The patient discharge process can be improved. Results of a study conducted at a major metropolitan hospital in Australia in 2013 indicated that a high percentage of patients (81%) were provided with a documented medication reconciliation and discharge information which included information on when and how to take medications, changes to the patient’s medications since admission, details of follow-up with healthcare providers and expected therapeutic benefits.
However, significantly fewer patients were provided with information such as possible sideeffects (33%) and ‘red flags’ or warning signs that if present would necessitate evaluation by a healthcare professional (22%). Other studies have shown that patients are often dissatisfied with the level of information they are provided at discharge. Lack of information, information that is not tailored to the individual, and a lack of clarity around medication, management of the patient’s condition, and rehabilitation goals are reported to cause confusion, anxiety, incorrect use or omission of medications on returning home.
Medication-related errors are a significant problem. In 2013, the Australian Commission on Safety and Quality in Health Care estimated the number of medication-related hospital admissions to be 230,000 annually at a cost of $1. 2 billion. US estimates are that approximately one in five elderly patients discharged from hospital will experience an adverse event in the first thirty days following discharge and that more than half of these readmissions could be prevented through improved discharge planning and medication management.
While not every adverse event a patient experiences will require further intervention, the results of one study shows that 49% of these patients will either require evaluation by a doctor in a clinic, be admitted to the emergency department of a hospital, or will be readmitted to hospital. A recent Cochrane Review indicates that numerous strategies aimed at reducing the risk of medicine related problems among patients in transition from acute to primary care have been trialled.
Among the findings of the review is confirmation that medication reconciliation is an effective strategy with reductions in medicine use related problems, and improvements in adherence and clinical outcomes. However, there is little evidence to suggest that a single intervention in isolation in either the hospital or community care setting will significantly reduce the likeliness of readmission. A multifactorial approach is required. Aims Healthcare professionals’ perceptions of enablers and barriers in the discharge process may lead to improvements in the discharge process.
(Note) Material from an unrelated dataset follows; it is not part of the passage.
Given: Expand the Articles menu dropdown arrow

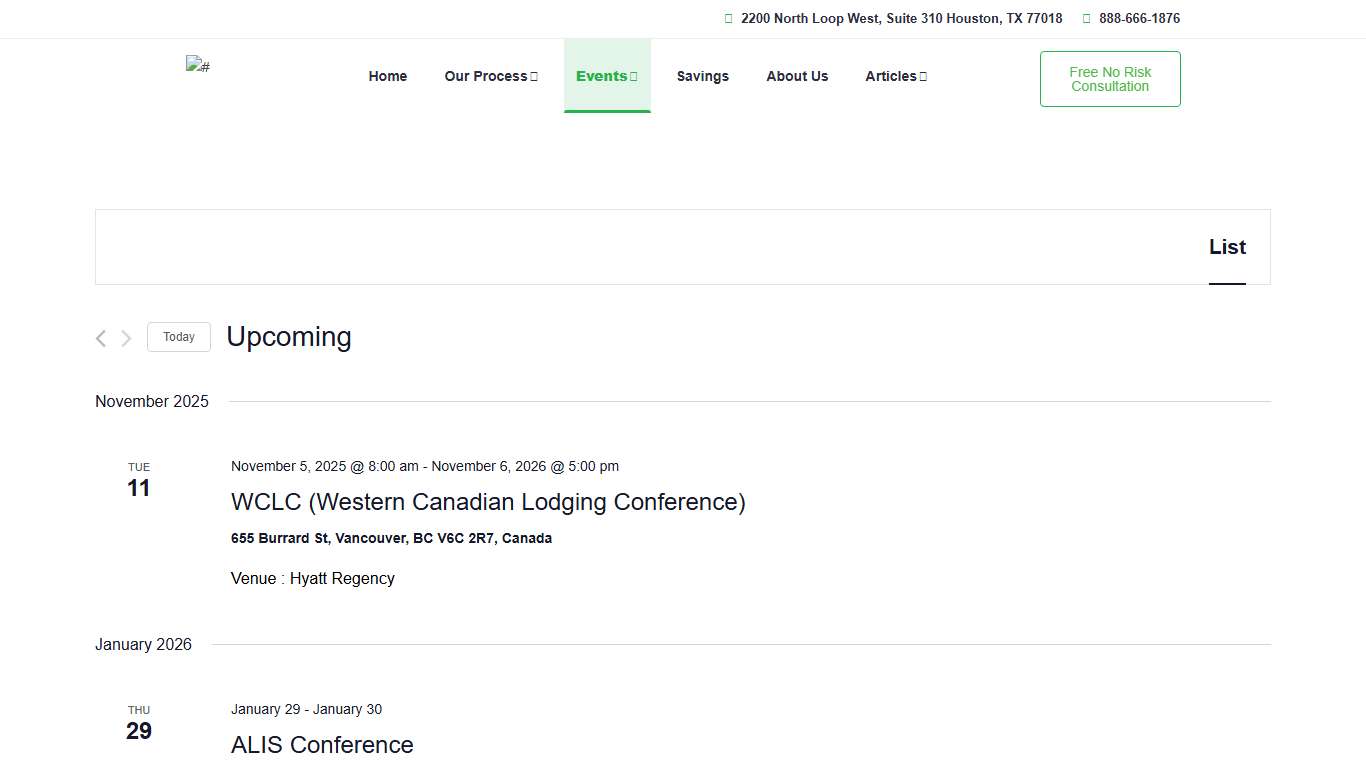Looking at the screenshot, I should 923,77.
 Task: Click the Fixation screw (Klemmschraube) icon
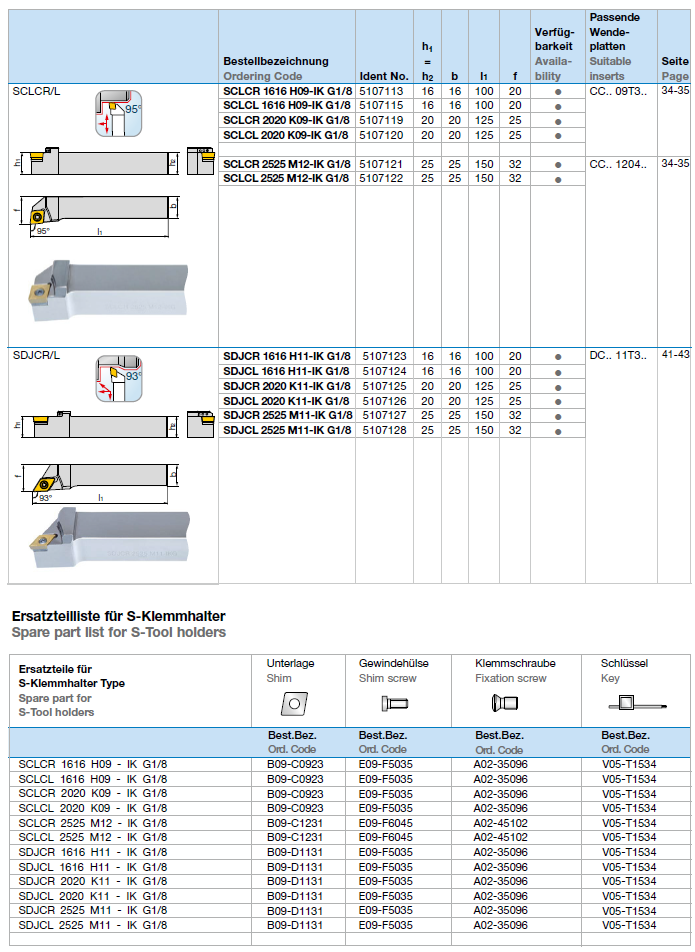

While aspects of the discharge process have been considered from other angles, the view of the healthcare professionals involved has not seldom previously been considered. Therefore, the primary aim of this study is to seek the view of healthcare professionals regarding the barriers and enablers of improvements to the discharge process. Secondary to this, a literature review will allow these perceptions to be matched to existing sources of evidence to allow recommendations for change to be made.